Top of DATA TO EXAMINE
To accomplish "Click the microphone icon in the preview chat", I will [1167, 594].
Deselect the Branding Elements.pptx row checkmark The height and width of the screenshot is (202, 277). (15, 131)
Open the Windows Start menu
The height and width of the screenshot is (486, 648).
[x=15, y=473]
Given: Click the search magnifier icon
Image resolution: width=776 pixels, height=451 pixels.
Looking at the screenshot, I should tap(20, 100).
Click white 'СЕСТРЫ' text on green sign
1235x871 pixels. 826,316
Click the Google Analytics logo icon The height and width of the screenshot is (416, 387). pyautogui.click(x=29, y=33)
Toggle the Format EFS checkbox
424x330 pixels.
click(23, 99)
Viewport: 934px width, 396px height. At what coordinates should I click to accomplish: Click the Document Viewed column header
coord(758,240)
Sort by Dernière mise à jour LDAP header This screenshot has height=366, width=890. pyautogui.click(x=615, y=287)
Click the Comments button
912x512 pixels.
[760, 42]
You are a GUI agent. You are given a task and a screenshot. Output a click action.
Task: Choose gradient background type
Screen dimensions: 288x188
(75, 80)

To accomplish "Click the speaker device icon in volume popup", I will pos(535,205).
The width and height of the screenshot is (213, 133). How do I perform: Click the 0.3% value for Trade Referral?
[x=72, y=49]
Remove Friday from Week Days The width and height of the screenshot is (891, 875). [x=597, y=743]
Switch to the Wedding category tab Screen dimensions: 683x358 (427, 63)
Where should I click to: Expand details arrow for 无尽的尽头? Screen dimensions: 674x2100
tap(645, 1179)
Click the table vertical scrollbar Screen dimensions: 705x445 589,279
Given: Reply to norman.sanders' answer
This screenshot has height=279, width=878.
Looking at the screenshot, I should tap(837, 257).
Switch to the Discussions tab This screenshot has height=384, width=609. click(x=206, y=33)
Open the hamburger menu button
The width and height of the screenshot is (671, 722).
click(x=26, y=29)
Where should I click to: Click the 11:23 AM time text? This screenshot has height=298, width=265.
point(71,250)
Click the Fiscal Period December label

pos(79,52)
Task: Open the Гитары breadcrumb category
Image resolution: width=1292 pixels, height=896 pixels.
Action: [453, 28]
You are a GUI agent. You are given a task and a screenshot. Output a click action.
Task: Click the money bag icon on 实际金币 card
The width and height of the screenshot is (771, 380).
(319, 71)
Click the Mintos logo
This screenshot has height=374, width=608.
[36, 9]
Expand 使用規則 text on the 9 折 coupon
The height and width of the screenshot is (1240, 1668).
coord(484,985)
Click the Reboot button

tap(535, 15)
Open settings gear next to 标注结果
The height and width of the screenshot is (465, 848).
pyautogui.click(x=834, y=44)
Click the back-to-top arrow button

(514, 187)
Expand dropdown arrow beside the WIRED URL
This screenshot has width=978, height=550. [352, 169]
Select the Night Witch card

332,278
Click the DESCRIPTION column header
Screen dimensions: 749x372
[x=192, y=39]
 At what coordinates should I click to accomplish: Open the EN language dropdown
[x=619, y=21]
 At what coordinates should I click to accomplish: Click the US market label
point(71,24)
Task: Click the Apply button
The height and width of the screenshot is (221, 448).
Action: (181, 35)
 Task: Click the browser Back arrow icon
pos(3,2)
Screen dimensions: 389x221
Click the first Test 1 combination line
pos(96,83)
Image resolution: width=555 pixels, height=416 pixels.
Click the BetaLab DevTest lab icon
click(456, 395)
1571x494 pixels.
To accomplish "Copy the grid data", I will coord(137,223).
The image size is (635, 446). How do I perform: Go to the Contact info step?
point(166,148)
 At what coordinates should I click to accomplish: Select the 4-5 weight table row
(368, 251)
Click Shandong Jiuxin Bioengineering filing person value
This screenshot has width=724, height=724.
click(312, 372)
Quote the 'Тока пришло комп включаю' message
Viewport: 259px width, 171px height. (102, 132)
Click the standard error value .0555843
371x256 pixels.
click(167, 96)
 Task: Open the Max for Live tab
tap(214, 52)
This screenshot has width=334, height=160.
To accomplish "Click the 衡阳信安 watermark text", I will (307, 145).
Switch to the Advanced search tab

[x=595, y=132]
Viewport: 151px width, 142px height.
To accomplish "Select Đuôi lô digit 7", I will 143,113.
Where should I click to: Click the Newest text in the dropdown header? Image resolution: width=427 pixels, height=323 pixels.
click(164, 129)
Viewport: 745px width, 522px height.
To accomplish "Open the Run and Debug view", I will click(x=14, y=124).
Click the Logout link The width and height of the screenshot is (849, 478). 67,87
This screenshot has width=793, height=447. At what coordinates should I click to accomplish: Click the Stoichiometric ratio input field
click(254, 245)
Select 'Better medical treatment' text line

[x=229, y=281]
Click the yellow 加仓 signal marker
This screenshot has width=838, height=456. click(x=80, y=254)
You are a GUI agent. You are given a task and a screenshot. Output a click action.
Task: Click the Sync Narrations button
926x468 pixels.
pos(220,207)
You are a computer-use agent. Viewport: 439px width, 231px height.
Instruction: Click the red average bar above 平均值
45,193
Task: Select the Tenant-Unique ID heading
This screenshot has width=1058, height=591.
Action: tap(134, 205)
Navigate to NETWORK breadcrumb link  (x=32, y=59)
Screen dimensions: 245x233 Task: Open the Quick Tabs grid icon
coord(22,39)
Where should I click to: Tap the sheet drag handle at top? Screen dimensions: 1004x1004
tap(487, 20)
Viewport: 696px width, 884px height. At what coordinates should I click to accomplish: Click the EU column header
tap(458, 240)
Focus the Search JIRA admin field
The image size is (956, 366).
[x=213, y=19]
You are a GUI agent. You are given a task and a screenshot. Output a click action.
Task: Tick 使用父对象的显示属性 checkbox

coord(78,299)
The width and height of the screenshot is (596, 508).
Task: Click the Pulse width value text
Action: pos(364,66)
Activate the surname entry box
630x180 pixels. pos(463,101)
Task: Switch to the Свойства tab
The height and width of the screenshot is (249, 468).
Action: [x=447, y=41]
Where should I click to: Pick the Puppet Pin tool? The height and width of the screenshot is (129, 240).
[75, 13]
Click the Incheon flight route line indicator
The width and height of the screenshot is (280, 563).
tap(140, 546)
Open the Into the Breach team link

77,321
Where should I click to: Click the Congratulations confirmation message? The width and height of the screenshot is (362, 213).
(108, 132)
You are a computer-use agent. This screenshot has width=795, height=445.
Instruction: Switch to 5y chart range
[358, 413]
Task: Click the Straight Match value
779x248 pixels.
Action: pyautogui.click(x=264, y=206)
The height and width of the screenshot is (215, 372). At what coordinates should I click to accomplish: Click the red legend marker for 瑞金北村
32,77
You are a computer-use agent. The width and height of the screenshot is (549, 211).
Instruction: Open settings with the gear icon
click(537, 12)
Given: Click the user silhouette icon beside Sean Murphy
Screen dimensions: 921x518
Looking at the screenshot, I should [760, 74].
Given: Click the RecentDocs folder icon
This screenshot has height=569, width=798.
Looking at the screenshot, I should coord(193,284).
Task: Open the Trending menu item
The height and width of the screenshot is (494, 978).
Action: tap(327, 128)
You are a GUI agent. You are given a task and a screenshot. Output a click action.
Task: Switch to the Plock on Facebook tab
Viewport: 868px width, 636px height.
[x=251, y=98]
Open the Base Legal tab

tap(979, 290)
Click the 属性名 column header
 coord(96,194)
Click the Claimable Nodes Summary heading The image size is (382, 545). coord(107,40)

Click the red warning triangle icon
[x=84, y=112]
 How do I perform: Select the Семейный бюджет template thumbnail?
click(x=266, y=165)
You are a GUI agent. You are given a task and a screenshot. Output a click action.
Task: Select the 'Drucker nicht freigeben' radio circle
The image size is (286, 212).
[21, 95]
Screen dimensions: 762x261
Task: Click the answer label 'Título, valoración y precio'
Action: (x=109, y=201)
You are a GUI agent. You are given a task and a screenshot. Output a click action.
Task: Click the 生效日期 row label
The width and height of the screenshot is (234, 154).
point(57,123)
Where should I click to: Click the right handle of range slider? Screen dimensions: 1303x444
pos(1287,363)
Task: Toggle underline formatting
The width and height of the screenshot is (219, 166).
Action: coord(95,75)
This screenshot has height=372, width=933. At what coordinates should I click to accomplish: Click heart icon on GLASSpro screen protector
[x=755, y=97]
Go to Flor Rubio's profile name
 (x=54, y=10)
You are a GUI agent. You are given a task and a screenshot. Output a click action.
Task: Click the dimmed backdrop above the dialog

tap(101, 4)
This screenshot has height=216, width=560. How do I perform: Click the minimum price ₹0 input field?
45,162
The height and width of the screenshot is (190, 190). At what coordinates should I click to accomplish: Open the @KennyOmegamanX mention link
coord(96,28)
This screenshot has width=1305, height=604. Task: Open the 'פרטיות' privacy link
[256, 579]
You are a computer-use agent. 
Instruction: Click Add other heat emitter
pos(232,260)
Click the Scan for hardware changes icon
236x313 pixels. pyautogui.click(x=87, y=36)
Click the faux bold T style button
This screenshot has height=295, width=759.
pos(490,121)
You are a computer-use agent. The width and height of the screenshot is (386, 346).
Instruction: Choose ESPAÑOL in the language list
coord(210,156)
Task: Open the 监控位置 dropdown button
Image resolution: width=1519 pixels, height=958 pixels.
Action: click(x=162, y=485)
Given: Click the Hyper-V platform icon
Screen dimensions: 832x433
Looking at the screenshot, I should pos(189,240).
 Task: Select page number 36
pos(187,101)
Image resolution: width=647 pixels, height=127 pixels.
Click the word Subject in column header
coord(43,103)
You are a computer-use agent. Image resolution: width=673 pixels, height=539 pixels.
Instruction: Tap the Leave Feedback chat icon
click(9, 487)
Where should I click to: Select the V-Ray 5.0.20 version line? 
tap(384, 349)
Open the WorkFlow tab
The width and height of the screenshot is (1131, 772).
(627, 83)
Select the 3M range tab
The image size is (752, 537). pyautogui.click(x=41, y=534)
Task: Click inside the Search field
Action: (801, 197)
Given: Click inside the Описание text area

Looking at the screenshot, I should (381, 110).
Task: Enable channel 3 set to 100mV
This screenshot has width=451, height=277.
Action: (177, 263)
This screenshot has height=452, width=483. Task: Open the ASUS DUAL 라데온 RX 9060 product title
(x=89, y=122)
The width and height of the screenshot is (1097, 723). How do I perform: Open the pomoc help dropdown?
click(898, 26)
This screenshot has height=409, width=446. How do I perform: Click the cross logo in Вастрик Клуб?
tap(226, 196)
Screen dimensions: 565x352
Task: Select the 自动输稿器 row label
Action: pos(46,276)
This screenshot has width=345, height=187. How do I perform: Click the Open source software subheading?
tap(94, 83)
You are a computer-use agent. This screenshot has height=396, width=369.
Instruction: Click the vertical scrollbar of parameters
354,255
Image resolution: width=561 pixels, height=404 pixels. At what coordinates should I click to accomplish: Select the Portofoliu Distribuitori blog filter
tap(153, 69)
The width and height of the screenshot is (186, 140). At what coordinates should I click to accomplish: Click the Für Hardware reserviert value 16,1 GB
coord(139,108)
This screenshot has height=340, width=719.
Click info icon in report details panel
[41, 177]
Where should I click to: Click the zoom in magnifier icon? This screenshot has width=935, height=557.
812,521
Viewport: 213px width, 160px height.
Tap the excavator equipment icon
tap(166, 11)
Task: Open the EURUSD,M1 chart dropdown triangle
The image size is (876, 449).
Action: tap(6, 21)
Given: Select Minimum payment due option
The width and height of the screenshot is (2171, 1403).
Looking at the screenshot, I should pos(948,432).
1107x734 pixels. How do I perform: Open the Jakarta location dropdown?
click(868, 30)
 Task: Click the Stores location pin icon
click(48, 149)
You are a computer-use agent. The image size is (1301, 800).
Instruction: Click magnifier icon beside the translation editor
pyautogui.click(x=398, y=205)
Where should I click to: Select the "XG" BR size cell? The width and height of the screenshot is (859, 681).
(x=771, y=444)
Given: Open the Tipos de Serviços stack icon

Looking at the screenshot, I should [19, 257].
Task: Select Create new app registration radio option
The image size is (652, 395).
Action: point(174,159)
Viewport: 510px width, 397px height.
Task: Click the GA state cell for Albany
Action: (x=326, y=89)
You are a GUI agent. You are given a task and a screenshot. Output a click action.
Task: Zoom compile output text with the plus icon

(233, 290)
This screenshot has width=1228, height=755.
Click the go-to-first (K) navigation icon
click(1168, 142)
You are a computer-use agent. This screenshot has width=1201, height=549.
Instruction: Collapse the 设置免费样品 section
Bottom of DATA TO EXAMINE
WORK TO BE COMPLETED:
Copy out only the lines above from the one with "Click the table" to the one with "Click the Mintos logo", inclusive, exactly as they stand.

TASK ANSWER:
Click the table vertical scrollbar Screen dimensions: 705x445 589,279
Given: Reply to norman.sanders' answer
This screenshot has height=279, width=878.
Looking at the screenshot, I should tap(837, 257).
Switch to the Discussions tab This screenshot has height=384, width=609. click(x=206, y=33)
Open the hamburger menu button
The width and height of the screenshot is (671, 722).
click(x=26, y=29)
Where should I click to: Click the 11:23 AM time text? This screenshot has height=298, width=265.
point(71,250)
Click the Fiscal Period December label

pos(79,52)
Task: Open the Гитары breadcrumb category
Image resolution: width=1292 pixels, height=896 pixels.
Action: [453, 28]
You are a GUI agent. You are given a task and a screenshot. Output a click action.
Task: Click the money bag icon on 实际金币 card
The width and height of the screenshot is (771, 380).
(319, 71)
Click the Mintos logo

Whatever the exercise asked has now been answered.